Goal A: Name every language the extract mentions by name.
Goal B: Retype the extract from "1. Area: ca." up to and including "of the elite.".

1. Area: ca. 115,800 sq. mi. Consists of ca. 7,100 islands; ca. 2,773 are named; ca. 462 are larger than 1 sq. mi.; part of Malay Archipelago. Ferdinand Magellan (ca. 1480–1521; Port. navigator), exploring for Sp., discovered the islands 1521 and was slain during a tribal feud. The islands came under dominion and control of Sp. 1564–84. Intermittent native rebellions led to revolution 1896. At the end of the Sp.-Am. war the islands were ceded to the US 1898; indep. 1946. Filipinos are basically Malayan and Indonesian, but strongly influenced by Sp., Am., and Chinese cultures. Heavy W influence is evident in cities. Civilization is highly developed, but some animistic groups remain, e.g., on Luzon and Mindanao. Languages include 87 dialects; Tagalog is the nat. tongue; Eng. is in gen. use; Sp. is the language of the elite.

Data records:
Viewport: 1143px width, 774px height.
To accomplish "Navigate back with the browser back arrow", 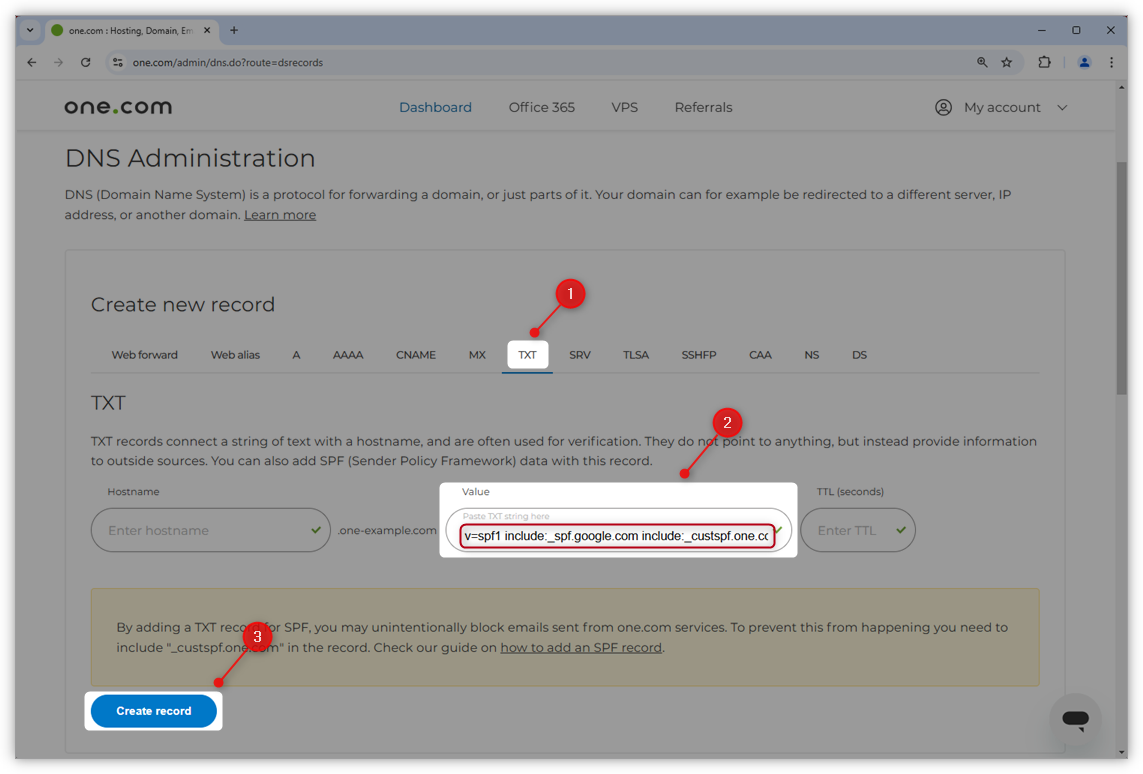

...

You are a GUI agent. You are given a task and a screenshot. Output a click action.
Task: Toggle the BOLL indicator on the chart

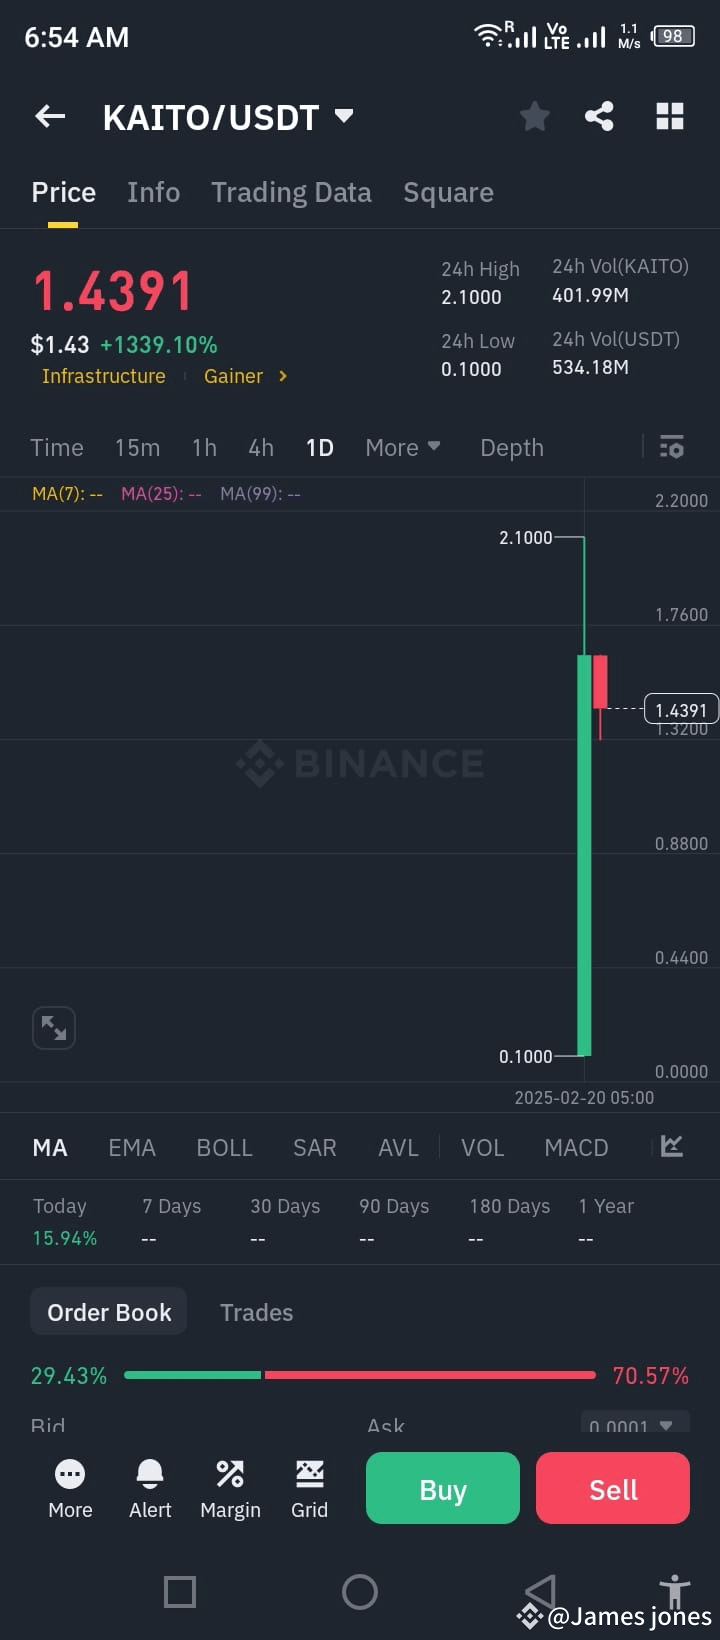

Written reply A: Tagalog, Eng., Sp.

Written reply B:
1. Area: ca. 115,800 sq. mi. Consists of ca. 7,100 islands; ca. 2,773 are named; ca. 462 are larger than 1 sq. mi.; part of Malay Archipelago. Ferdinand Magellan (ca. 1480–1521; Port. navigator), exploring for Sp., discovered the islands 1521 and was slain during a tribal feud. The islands came under dominion and control of Sp. 1564–84. Intermittent native rebellions led to revolution 1896. At the end of the Sp.-Am. war the islands were ceded to the US 1898; indep. 1946. Filipinos are basically Malayan and Indonesian, but strongly influenced by Sp., Am., and Chinese cultures. Heavy W influence is evident in cities. Civilization is highly developed, but some animistic groups remain, e.g., on Luzon and Mindanao. Languages include 87 dialects; Tagalog is the nat. tongue; Eng. is in gen. use; Sp. is the language of the elite.